→ **Source text**:
Riser installation vessel and method of using the same

A vessel for exploration of hydrocarbons includes one or more risers extending from the vessel to the seabed, a hydrocarbon processing unit connected to the one or more risers and to a storage or transport structure for storing the processed hydrocarbons. The vessel is anchored to the seabed, the vessel includes a lifting member for lowering risers vertically towards the sea bed and for connecting a riser with a first end to a subsea hydrocarbon structure, which riser includes a connector on a second end, the vessel having a connector for attaching to the riser connector and for placing the riser in fluid connection with the processing unit.

The invention relates to a vessel for the exploration of hydrocarbons, comprising one or more risers extending from the vessel to the seabed, a hydrocarbon processing unit connected to the one or more risers and a storage or transport structure for the processed hydrocarbons. The invention also relates to a method of installing one or more steel riser pipes.

From Offshore Technology Conference OTC 11875, Houston, Tex., 1-4 May 2000 with the title “Hybrid Riser for Deepwater Offshore Africa”, Loïc des Déserts—Doris Engineering, a riser pipe for deep waters is described comprising a steel outer casing with a number of production risers, gas and water injection lines and insulation made of foam which also confers buoyancy to the riser pipe. The riser pipe is assembled on shore and towed to location where it is uprighted and connected to the foundation on the seabed. The upper part of the riser is connected to a submerged buoy. After installation of the hybrid riser pipe, the submerged buoy is connected via flexible jumpers to the surface facility such as an FPSO which may be located at a distance between 70-200 m from the buoy.

The known method has as a disadvantage that during riser installation no hydrocarbon production and/or processing can take place. Furthermore, installation requires special and dedicated installation equipment. Specialised installation vessels are designed to work in as large as possible sea states and are hence, sizeable and costly equipment.

→ **Data extract**:
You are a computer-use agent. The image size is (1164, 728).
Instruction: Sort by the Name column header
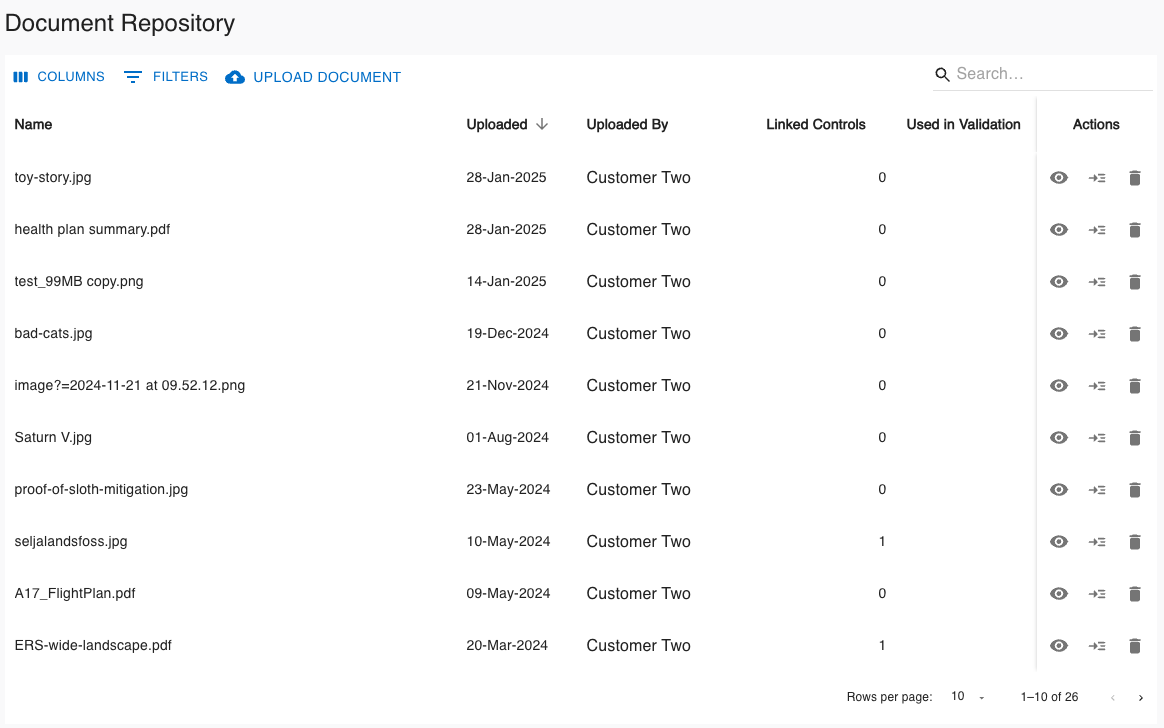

→ **The tasks**:
[1] Repeat the stretch of the riser installation text from "The invention relates" through "steel riser pipes.".
[2] Translate this sentence from the riser installation text into Spanish: "Furthermore, installation requires special and dedicated installation equipment."
[3] Take the riser installation text further, starting from where it stops.
The material can be set aside.

→ **Expected outputs**:
[1]
The invention relates to a vessel for the exploration of hydrocarbons, comprising one or more risers extending from the vessel to the seabed, a hydrocarbon processing unit connected to the one or more risers and a storage or transport structure for the processed hydrocarbons. The invention also relates to a method of installing one or more steel riser pipes.

[2] Además, la instalación requiere equipos de instalación especiales y específicos.

[3]
From U.S. Pat. No. 4,182,584 it is known to attach a free-standing marine production riser for use in deepwater between a base portion and a submerged buoy. With a derrick-equipped vessel, such as a semi-sub, the riser casing is lowered through the central part of the buoy and coupled to the bottom until the rigid riser part is completed. Next, a flexible hose is attached to a surface facility for hydrocarbon production and processing.

Again, the use of separate vessels for riser installation and for hydrocarbon production/processing requires scheduling and mobilising the installation vessel to site at large day rates and the demobilisation of the installation vessel after installation of the riser.

Furthermore, in view of the large costs of the installation vessel, as many risers as possible would be installed when the installation vessel is on site, which implies capital outlay, fatigue and maintenance of the risers which are not producing.

It is hence an object of the present invention to provide a flexible system for riser installation and hydrocarbon production and/or processing, avoiding complex scheduling of the installation vessel and allowing riser installation at a suitable moment.

It is a further object of the present invention to provide a flexible riser installation method using relatively simple installation equipment.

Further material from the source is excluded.